Tapi kalau kita semena-mena menyalahkan sosial media kok rasanya kurang fair ya. Seperti ketika kasus Awkarin ini mengemuka, satu hal yang berputar dalam pikiran saya adalah ke mana ya orang tuanya? Atau, sebenarnya seberapa dekatkah hubungan Awkarin dengan keluarganya? Karena tidak semua orang salah gaul hanya karena kebanyakan bermain sosial media. Saya percaya bahwa pilar utama dan sumber pendidikan moral adalah keluarga. Jadi, sudah benar-benar hadirkah sosok orang tua dan keluarga Awkarin dalam kehidupan sehari-hari gadis belia ini? Tapi sebelum menghakimi, marilah pertanyaan itu juga kita hadirkan dalam perenungan kita sebagai orang tua atau orang yang sudah lebih dewasa secara usia, sikap, dan pemikiran.

Ada banyak orang tua yang masih memberlakukan pola pengasuhan yang sama persis, plek-ketiplek dengan masanya dulu. “Ah, dulu zaman Mama masih muda nggak ada tuh yang begini-begini”. “Harusnya kamu bisa kaya Mama waktu masih muda dulu, begini, begini, begini…”. Tanpa sadar, orang tua juga membandingkan masa muda mereka dengan anak-anaknya sekarang. Padahal jelas-jelas mereka hidup di zaman dan lingkungan generasi yang berbeda; yang secara otomatis pasti berbeda pula perlakuannya. Sebagai orang tua, kita wajib menyesuaikan diri dengan perkembangan zaman di mana anak-anak kita tumbuh. Ada skill, kecerdasan, dan ilmu baru yang mau tidak mau harus kita kuasai sebagai orang tua anak zaman sekarang.
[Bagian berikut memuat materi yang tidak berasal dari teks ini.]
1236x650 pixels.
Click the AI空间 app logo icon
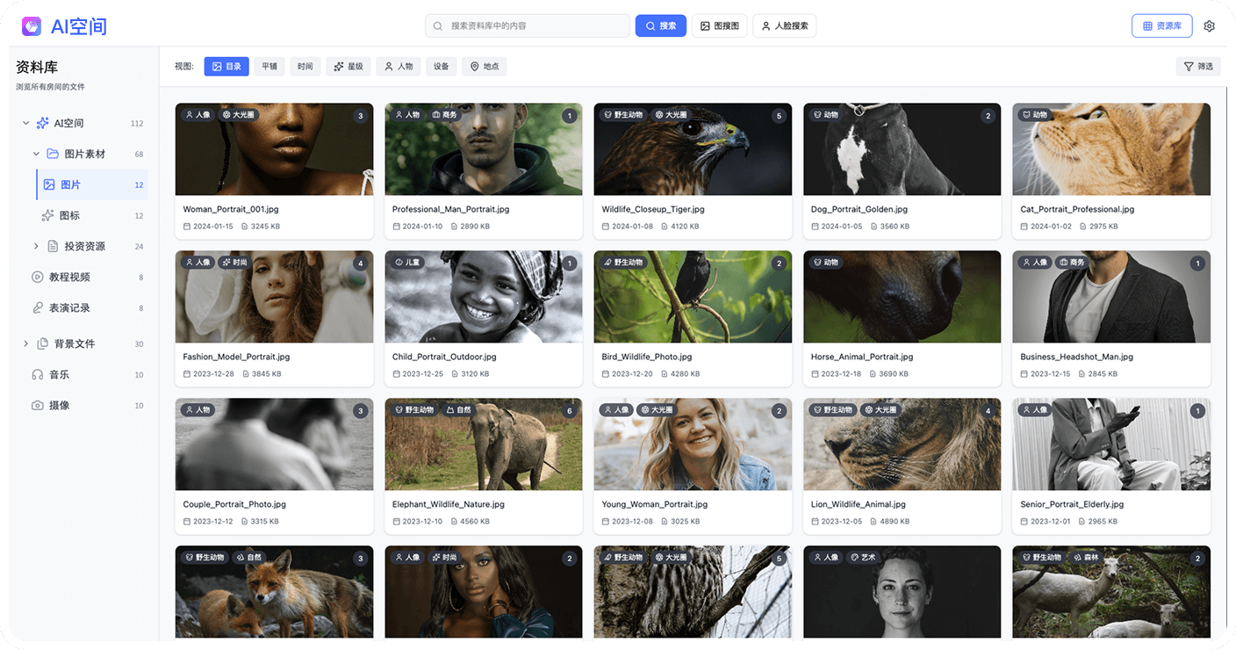[32, 26]
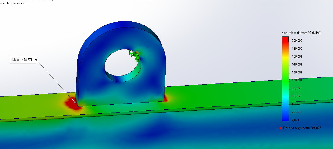Click the green force arrows in the hole

tap(134, 55)
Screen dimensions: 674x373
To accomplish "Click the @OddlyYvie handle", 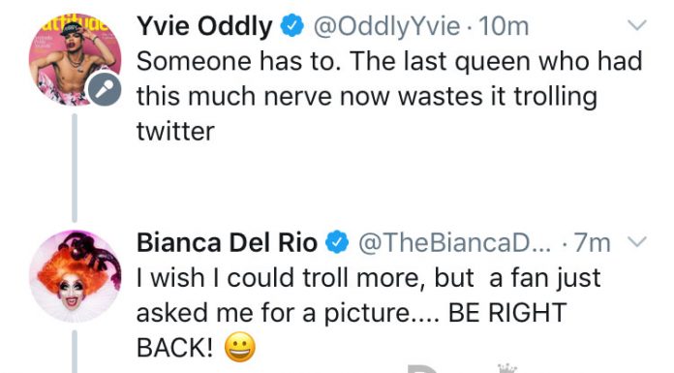I will tap(386, 27).
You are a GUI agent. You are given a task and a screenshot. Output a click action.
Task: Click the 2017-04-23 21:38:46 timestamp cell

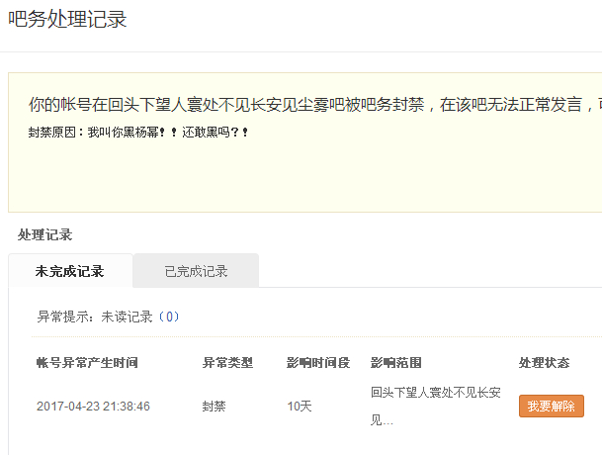pos(93,407)
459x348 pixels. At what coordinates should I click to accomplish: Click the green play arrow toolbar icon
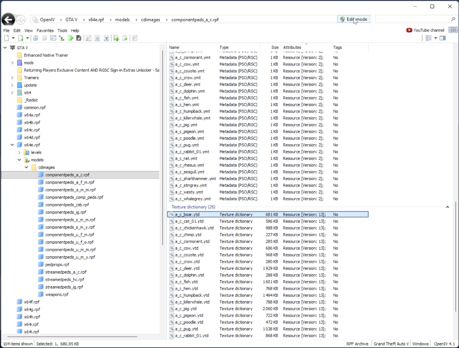point(70,38)
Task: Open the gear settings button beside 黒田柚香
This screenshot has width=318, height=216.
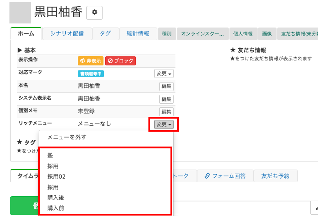Action: point(94,13)
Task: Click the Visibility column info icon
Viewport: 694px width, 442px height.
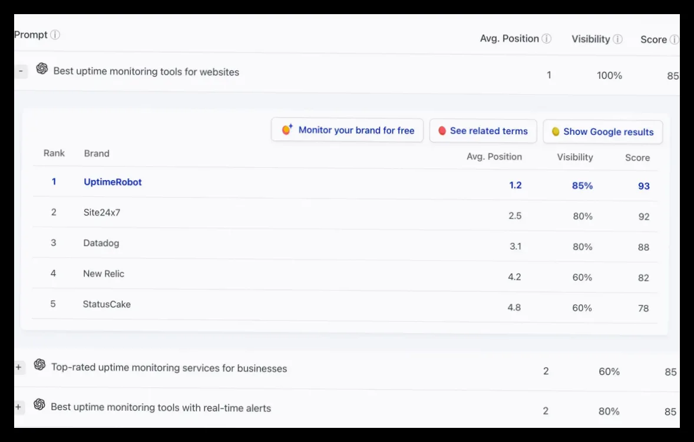Action: (617, 39)
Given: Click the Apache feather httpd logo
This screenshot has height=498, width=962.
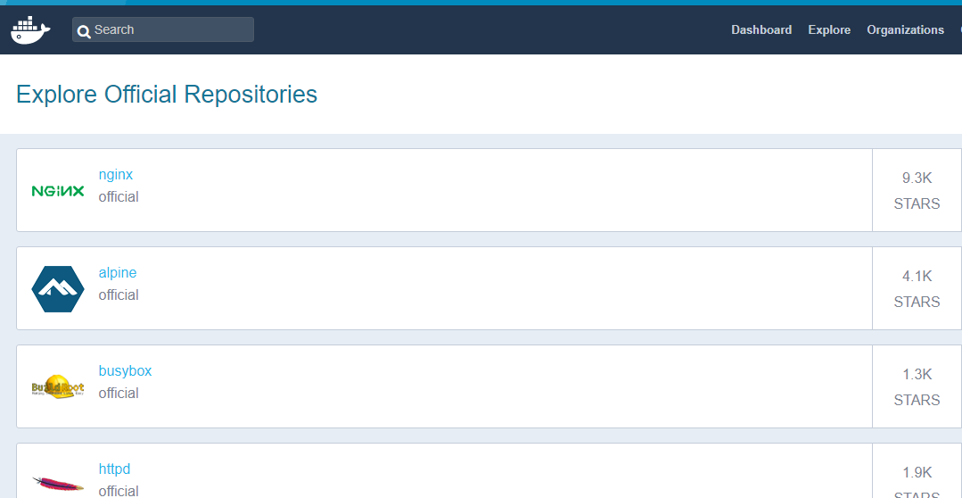Looking at the screenshot, I should (x=58, y=483).
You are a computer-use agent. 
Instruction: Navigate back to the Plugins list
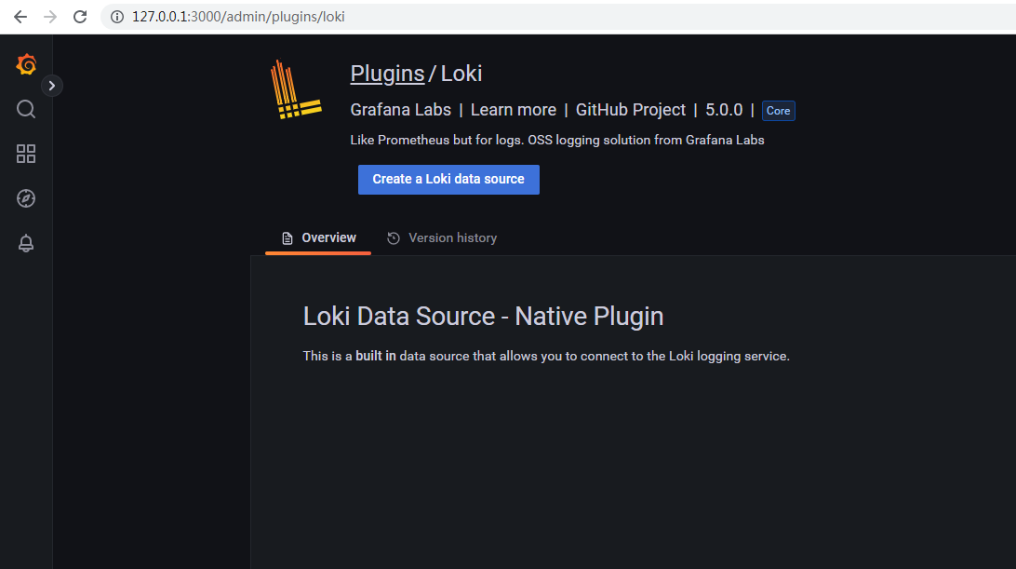pyautogui.click(x=386, y=73)
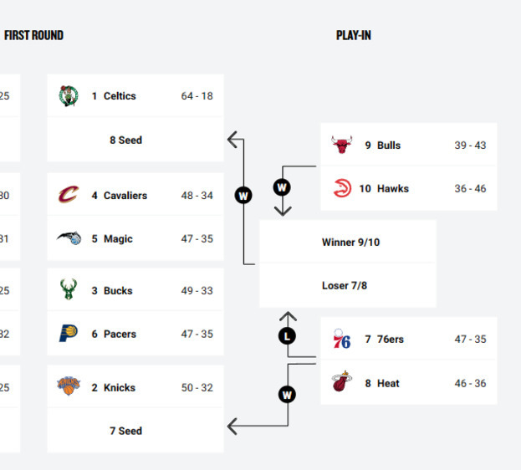Select the Play-In column heading
Image resolution: width=521 pixels, height=470 pixels.
pos(354,36)
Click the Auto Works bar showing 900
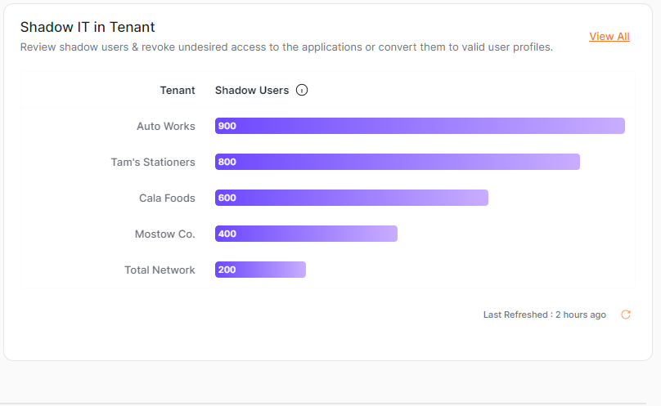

Sebagai orang tua yang tumbuh bersama para generasi Z dan generasi Alpha, yang konon adalah para generasi digital, ada baiknya perlu kita tekankan sejak dini kepada anak-anak, bahwa sekalipun teknologi dan sosial media itu bermanfaat, tetap harus ada kontrol diri untuk tetap menjaga privasi di ranah maya. Sejak dini mulai belajar memilah mana saja konten yang perlu/boleh diunggah, dan mana saja yang tidak perlu. Jangan biarkan anak kita menggali kuburnya sendiri di sosial media.

Most of all, selalu ada hal positif yang bisa kita ambil dari setiap kejadian. Selama ini kita mungkin sudah dianggap level mahir dalam bermain sosial media, tapi apakah kita sudah bijak menggunakannya? Mahir saja kalau tidak bijak juga percuma. Kalau saja kasus Awkarin ini tidak mengemuka, mungkin saja mata kita belum terbuka tentang pentingnya kehati-hatian dalam menggunakan sosial media, mungkin saja kita menganggap pergaulan anak-anak kita aman-aman saja, atau menganggap bahwa anak-anak kita sudah tercukupi kebutuhannya secara material tanpa tahu apakah secara afeksi dan perhatian mereka sudah merasa tercukupi, dan berbagai pertanyaan koreksi diri lainnya.

Semoga kita dan anak-anak kita tumbuh menjadi generasi yang bukan hanya melek secara teknologi dan mahir menggunakan sosial media, tapi juga bijak dalam memanfaatkan dunia digital dan berbagai afiliasinya.